Linked to the thirteenth century devotional text Meditationes Vitae Christi, visual representations of the Resurrected Christ Appearing to His Mother appear in Italian manuscripts, either of the Meditationes itself or in other devotional treatises around 1300. The epitome of the motif, however, is probably the depiction in the right panel of the Miraflores Triptych, painted by Rogier van der Weyden in Bruges in the 1440s. Previously virtually unnoticed in art historical scholarship, the motif re-appears in Netherlandish carved altarpieces made c.1480–1530. The earliest occurrence seems to be in the form of a minor sculpted scene in the Brussels altarpieces now known as Strängnäs I, yet its more common inclusion is as a painted scene on the inside of the small upper wing to the viewer’s right. Without dismissing the effects of patronage, commissions and the circulation of models, I will argue for the inclusion as partly resulting from artists’ increased partaking in religious reading due to the dissemination of Vita Christi literature in the Netherlands.
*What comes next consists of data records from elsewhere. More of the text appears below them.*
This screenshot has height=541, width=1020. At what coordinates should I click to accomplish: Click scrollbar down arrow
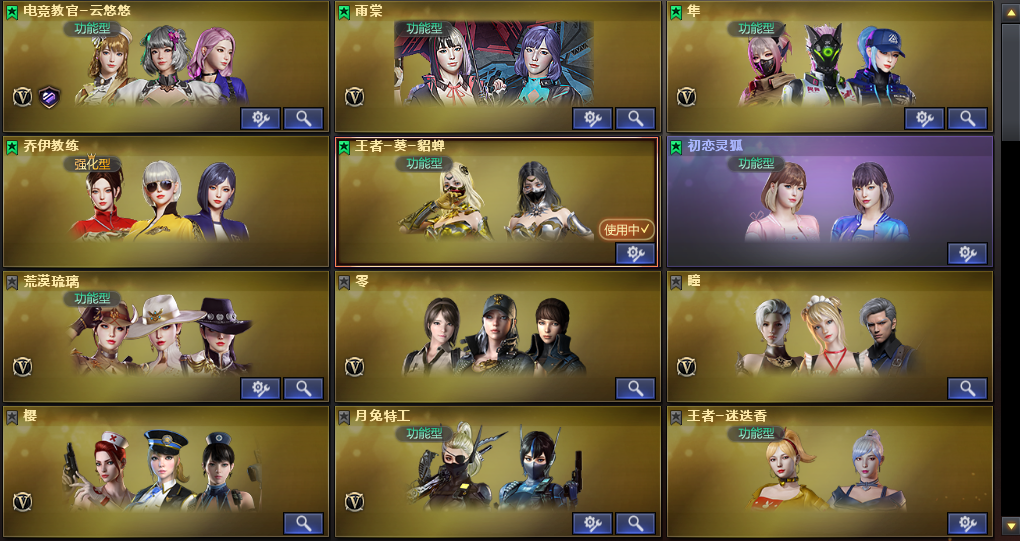1011,525
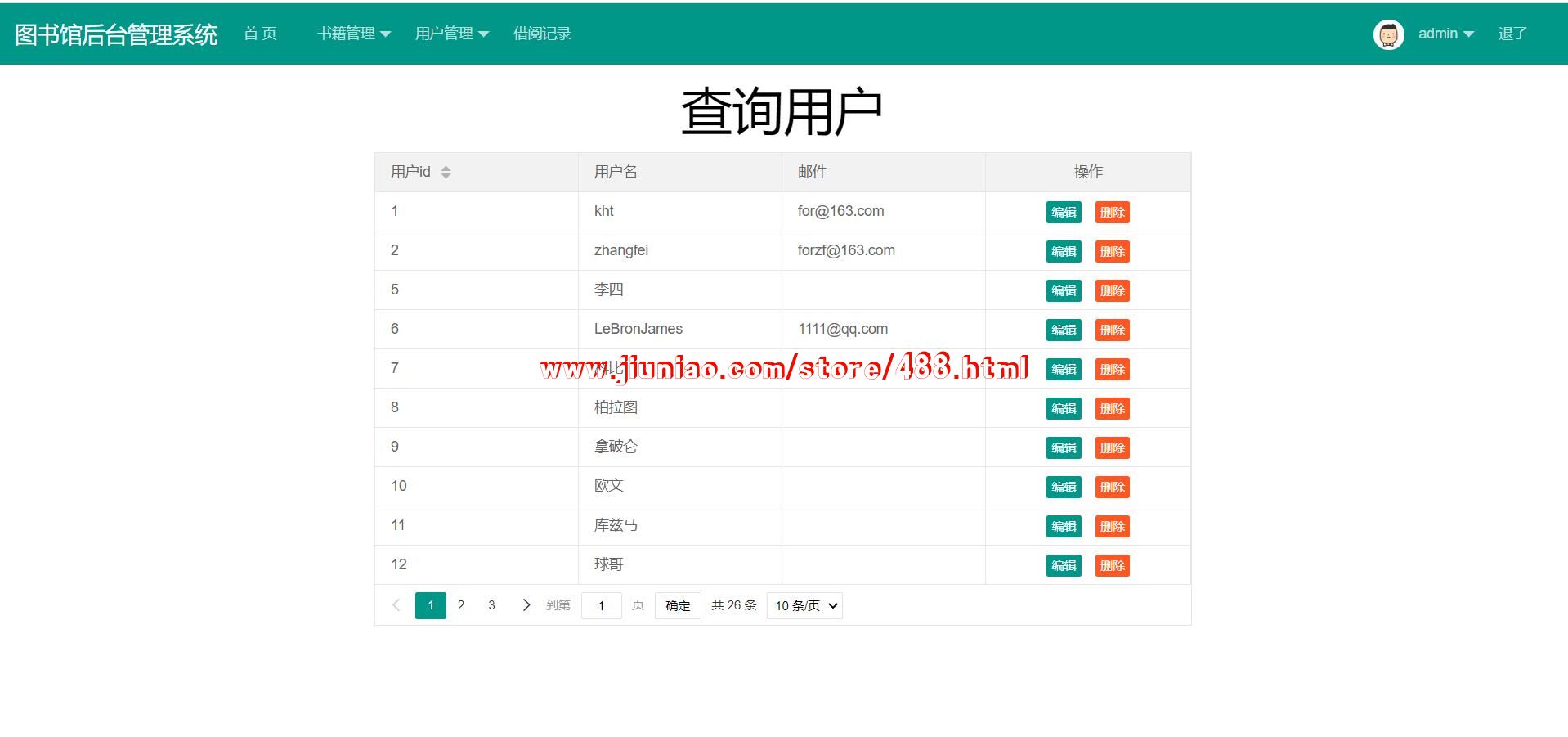This screenshot has width=1568, height=737.
Task: Jump to page 2 of results
Action: [x=461, y=605]
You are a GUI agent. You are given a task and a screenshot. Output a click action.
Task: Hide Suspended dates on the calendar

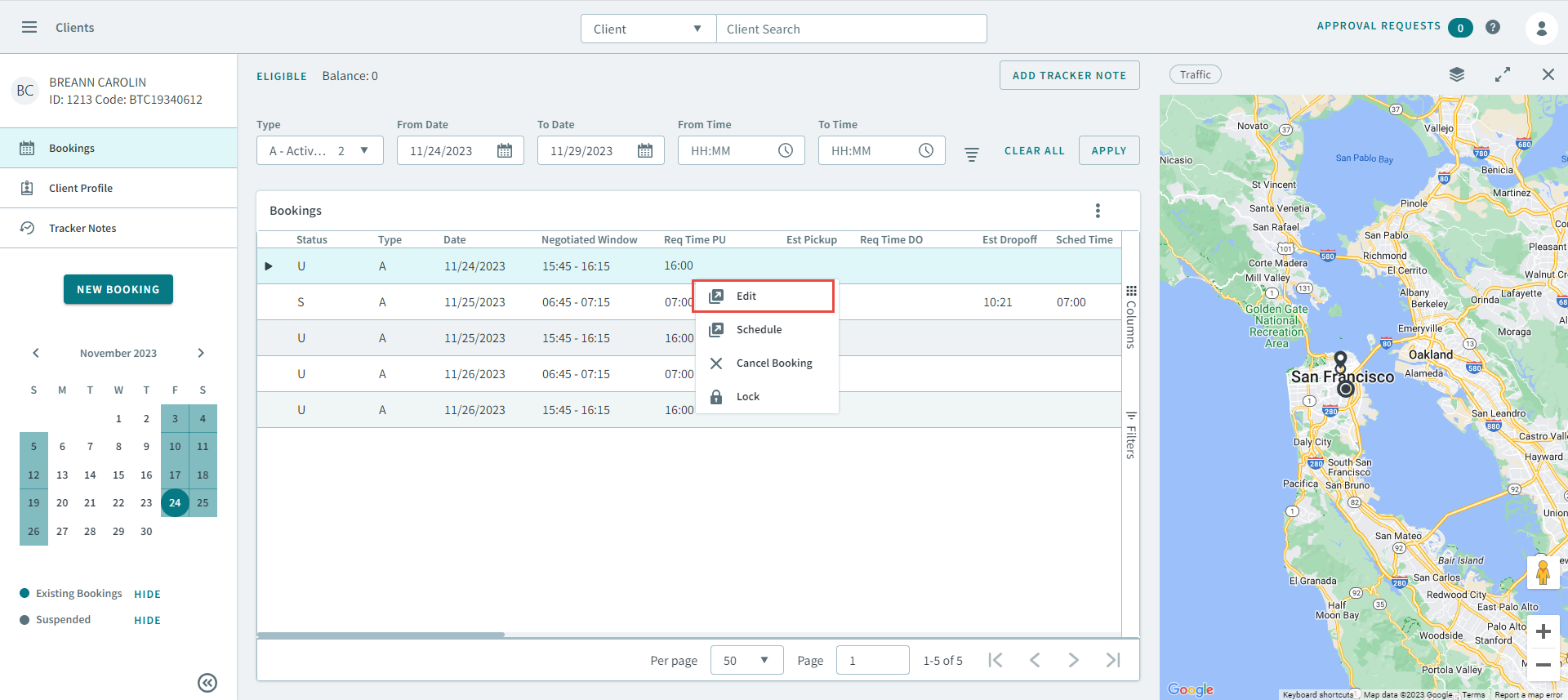click(147, 621)
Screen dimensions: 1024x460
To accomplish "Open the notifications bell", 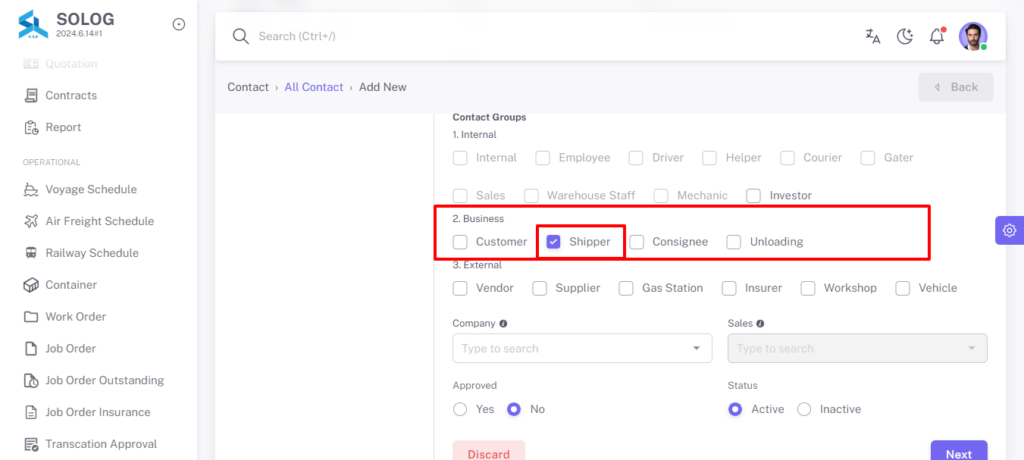I will tap(937, 36).
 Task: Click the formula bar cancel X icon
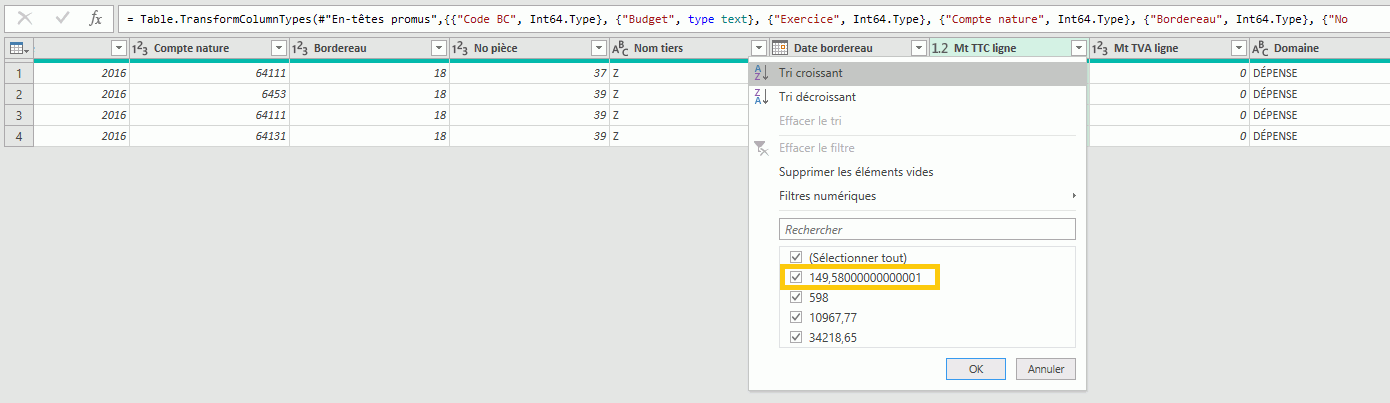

As it were, however, the motif appears proportionally more frequent in the altarpieces imported to Scandinavia than elsewhere, allowing for discussions about the iconographical program in altarpieces made for export and the possibility of the appreciation of the scene in the north is to be traced not to Vita Christi-literature in general, but to the encounter between mother and son as referenced in the visions of St Birgitta.